Parmi les contemporains et successeurs de Lully, trois compositeurs occupent une place de choix et ont, eux aussi, laissé au moins un « tube ». C’est le cas de Marin Marais, violiste de la Musique du roi, chef d’orchestre de l’Opéra de Paris et compositeur, dont la fameuse « tempête » tiré de son opéra Alcyone fit frémir le public d’alors, et reste aujourd’hui encore un must du répertoire. Marc-Antoine Charpentier, plus discret en son temps car n’occupant pas de place officielle à la cour, fut redécouvert au XXe siècle. Et c’est finalement un peu au hasard qu’il doit sa postérité, puisque les pompeuses mesures initiales de son Te Deum avec orchestre en Ré majeur furent choisies comme générique de l’eurovision : tout le monde connaît donc Charpentier, mais beaucoup sans le savoir ! Moins célèbre mais pourtant très goûté des afficionados, le Kyrie introductif de la Missa assumpta est Maria représente, lui aussi – mais dans un genre totalement différent – l’un des fleurons de l’art sacré du XVIIe siècle. Enfin, François Couperin est la troisième figure emblématique du renouveau de la musique française après la mort de Lully : claveciniste de la Chambre du roi, acteur engagé de la fusion des goûts italiens et français (les « Goûts réunis »), il laisse un grand nombre de chefs-d’œuvre parmi lesquelles ses Leçons de ténèbres à une et deux voix se détachent tout particulièrement : piété et sensualité se mêlent en mélismes et en figurations véritablement « baroques ».
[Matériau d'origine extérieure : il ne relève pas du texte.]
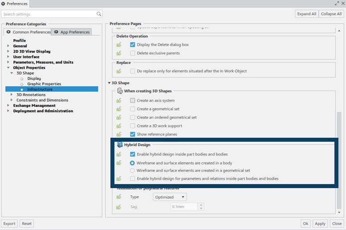Viewport: 346px width, 230px height.
Task: Click lock icon beside Show reference planes
Action: coord(119,134)

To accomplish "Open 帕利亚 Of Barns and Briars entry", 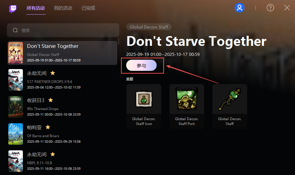I will pyautogui.click(x=62, y=134).
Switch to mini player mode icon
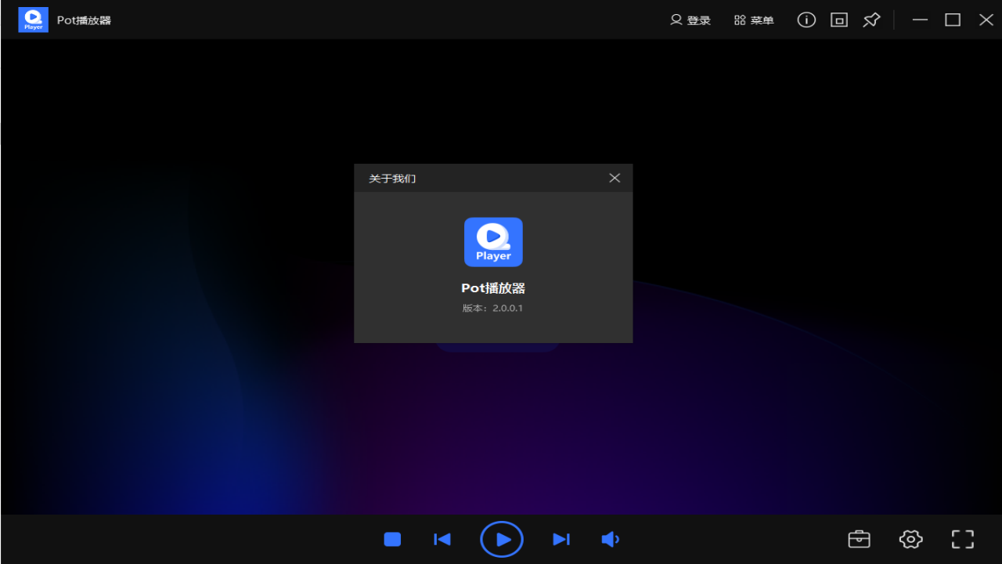 click(x=839, y=20)
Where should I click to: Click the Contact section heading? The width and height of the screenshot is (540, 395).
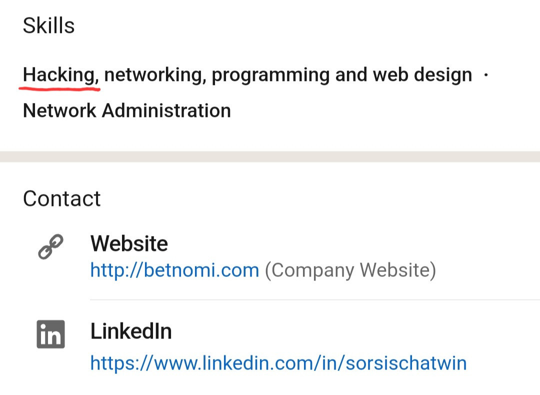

Le règne de Louis XV est marqué par la révélation d’un génie supérieur, qu’on regarde comme l’un des artisans du plus pur style français : Jean-Philippe Rameau. Si le compositeur s’essaie à presque tous les genres, ce sont surtout ses opéras qui marquent ses contemporains et fascinent encore aujourd’hui. Regorgeant de pages originales, touchant régulièrement au sublime, on ne sait que choisir pour témoigner de son art. Alors, c’est l’orage de Platée et la Danse du grand calumet de la paix (connu sous le titre « Les Sauvages ») tiré des Indes galantes qui ont été retenus, mais il y aurait tant d’autres pièces à faire entendre ! Le règne de Louis XVI est quant à lui placé sous le signe du renouveau stylistique avec au moins deux auteurs dignes de figurer au Parnasse musical : André-Ernest-Modeste Grétry dont la Marche égyptienne tirée de la comédie lyrique La Caravane du Caire attire résolument l’attention, et Christoph Willibald Gluck, connu pour ses sept opéras français, mais dont Orphée et Eurydice reste le plus célèbre, notamment grâce au Ballet des Ombres heureuses avec flûte soliste, empreint d’une irrésistible poésie aux accents déjà préromantiques.